Thursday, 24 February 2011

The Idiots guide to: Welfare Liberalism

During the late 19th Century, Local Authorities found that by building hospitals, schools and Libraries, they could make significant improvements particularly to the lives of the poor. Liberal Politicians such as Gladstone and Joseph Chamberlain provided leadership at central and local level, for instance Chamberlain as mayor of Birmingham radically transformed housing and public buildings as well as using the proceeds of gas and water sales to invest back in the city facilities e.g. municipal socialism. Also Surveys in the late 19th century by Rowntree and Booth suggested that many people were in abstract poverty and simply didn’t have sufficient means to help themselves if they wanted to. As a result some liberals were looking for state intervention, the most prominent, Thomas Hill Green who was a professor of Philosophy at Oxford. Green developed what he called a more positive concept of freedom, the Classical liberals regarded freedom as a more negative thing, for instance the absence of the interference of the state or someone taking your property away or being locked up in Jail, Green however believed there was more to this, freedom is not merely about being left along but is the positive ability of doing something e.g. if a child is born into poverty without access to good health or education e.t.c, he cannot be truly free, because his freedom will be constrained by his lack of social opportunity. Green also argued that we are not truly free if we don’t have a sense of caring or obligation because like Rousseau he believed that we would be enslaved in our own personal pursuit of interest. Leonard Hobhouse 1864-1929 could be described as being at the socialist end of the New Liberal movement. Hobhouse argued that the poor and low paid workers had no control over the operation of capitalism, therefore not free but subject to economic forces beyond their control, it was up to the state to free these forces by ensuring a decent standard of living and the right to work. These can be described as social rights rather than economic and political rights.

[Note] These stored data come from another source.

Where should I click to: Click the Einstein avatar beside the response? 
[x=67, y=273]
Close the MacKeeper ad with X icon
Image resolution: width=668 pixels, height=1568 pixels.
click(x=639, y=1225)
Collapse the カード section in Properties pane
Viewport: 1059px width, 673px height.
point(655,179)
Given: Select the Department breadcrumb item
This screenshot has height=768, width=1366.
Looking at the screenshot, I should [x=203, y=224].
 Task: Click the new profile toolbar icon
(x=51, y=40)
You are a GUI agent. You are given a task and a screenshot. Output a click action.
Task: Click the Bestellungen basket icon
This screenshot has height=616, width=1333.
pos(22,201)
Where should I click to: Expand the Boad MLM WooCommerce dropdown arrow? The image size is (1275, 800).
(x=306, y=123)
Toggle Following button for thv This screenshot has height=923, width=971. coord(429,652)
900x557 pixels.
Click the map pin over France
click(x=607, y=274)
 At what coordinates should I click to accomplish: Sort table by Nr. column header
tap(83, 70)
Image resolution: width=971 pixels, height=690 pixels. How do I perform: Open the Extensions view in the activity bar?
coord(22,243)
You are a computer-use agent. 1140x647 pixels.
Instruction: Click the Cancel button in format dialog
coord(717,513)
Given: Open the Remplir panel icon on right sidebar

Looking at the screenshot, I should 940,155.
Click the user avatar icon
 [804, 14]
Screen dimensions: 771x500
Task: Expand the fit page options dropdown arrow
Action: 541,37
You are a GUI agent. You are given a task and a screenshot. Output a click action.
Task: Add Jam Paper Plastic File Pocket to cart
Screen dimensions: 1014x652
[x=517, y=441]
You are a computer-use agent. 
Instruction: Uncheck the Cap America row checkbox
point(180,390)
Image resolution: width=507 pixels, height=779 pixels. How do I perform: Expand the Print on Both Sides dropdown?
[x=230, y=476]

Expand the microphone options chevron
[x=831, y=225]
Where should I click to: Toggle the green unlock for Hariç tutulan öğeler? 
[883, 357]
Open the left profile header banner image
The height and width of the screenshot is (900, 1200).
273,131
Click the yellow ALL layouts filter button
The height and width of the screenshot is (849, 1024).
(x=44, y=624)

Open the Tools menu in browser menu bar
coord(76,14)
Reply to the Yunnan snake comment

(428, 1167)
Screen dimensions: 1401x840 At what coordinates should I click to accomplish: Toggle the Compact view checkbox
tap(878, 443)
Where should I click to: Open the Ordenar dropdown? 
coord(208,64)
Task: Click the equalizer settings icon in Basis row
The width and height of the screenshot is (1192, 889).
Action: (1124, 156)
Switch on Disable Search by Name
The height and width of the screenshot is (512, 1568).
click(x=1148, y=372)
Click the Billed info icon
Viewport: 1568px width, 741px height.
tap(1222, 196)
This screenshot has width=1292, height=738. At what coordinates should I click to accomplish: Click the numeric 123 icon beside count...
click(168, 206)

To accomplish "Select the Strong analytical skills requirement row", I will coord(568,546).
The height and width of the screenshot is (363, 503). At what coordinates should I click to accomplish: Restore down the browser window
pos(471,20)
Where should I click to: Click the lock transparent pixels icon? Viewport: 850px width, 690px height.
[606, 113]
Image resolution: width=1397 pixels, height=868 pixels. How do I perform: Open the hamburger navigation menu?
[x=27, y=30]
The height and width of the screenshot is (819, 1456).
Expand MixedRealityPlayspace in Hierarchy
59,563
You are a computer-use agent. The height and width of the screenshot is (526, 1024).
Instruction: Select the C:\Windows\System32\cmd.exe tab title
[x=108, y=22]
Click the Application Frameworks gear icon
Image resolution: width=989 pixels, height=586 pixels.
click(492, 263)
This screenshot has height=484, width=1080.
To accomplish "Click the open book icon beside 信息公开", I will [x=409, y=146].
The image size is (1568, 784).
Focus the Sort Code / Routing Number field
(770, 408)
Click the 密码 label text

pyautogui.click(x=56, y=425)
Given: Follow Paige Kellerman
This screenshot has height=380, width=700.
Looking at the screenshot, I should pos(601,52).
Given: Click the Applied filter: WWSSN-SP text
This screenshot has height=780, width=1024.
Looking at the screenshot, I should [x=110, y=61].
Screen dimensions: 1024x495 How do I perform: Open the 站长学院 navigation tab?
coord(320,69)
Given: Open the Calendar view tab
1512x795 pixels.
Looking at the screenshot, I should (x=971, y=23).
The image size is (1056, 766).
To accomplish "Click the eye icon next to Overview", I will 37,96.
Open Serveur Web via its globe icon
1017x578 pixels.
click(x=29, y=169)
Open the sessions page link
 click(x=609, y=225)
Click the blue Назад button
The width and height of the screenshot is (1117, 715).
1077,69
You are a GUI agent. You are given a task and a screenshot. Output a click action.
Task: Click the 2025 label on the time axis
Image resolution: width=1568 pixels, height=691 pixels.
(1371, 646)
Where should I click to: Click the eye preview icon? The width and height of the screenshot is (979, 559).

One of the most renowned liberal thinkers was JA Hobson. Hobson had a more positive interpretation of the role of the state. Hobson in his famous book on imperialism argued that capitalism suffered from the periodic problem of “overproduction,” whereby consumption within society had been satisfied and therefore producers had to look for oversees markets which was often made by building up an empire and conquest. This would lead to periodic crisis within capitalism due to a lack of demand leading to unemployment and social distress. Hobson argued that the state could intervene to stimulate demand during trade depressions by boosting the buying power of the working classes by providing jobs and basic skills and rights to housing and education. The role of the state was to provide economic stability which makes everyone free through a lack of a boom and bust economy but also a freedom away from conflicts.